Assassin’s Creed III: A Thrilling, Hyperdetailed Exploration of the American Revolution. (There Are Also Aliens.)

The art of play.
Oct. 26 2012 11:38 AM

The American Revolution: The Game

Assassin’s Creed III is a thrilling, hyperdetailed journey to the Colonial era. There are also aliens.

AC3-screenshot-1
Boston as depicted in Assassin’s Creed III.

Courtesy Ubisoft.

When Assassin’s Creed III was in development, the game’s Canadian developers regularly quizzed Americans about their knowledge of the Revolutionary War. Who were the leading lights of the era? What did Boston look like? Just how deep would Ubisoft Montreal’s writers, artists, and cultural consultants have to dig to tell a story that felt fresh and surprising to Americans?

## DATA PROVIDED
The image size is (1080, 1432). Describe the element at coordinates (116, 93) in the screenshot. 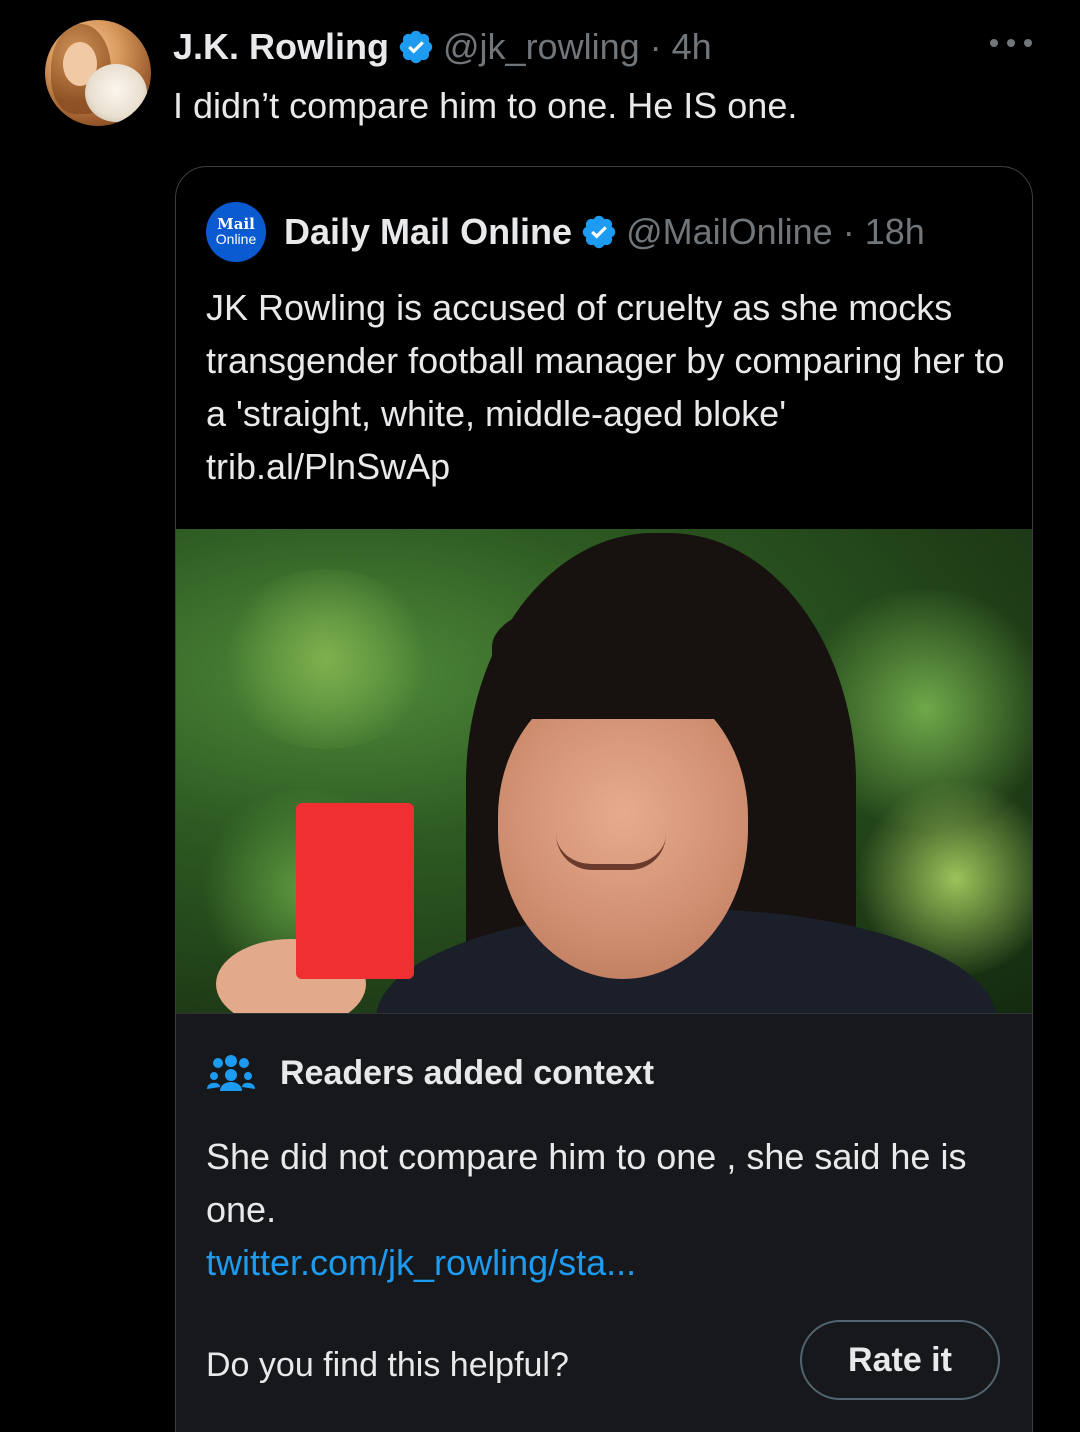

## JOB
In the article on Assassin's Creed III, why did the game's Canadian developers keep quizzing Americans about the Revolutionary War while the game was being made? Answer in one to three sentences.

## TASK RESPONSE
They wanted to learn what Americans already knew, such as who the era's leading figures were and what Boston looked like. That showed them how deep Ubisoft Montreal's writers, artists, and cultural consultants would have to dig to tell a story that felt fresh and surprising to Americans.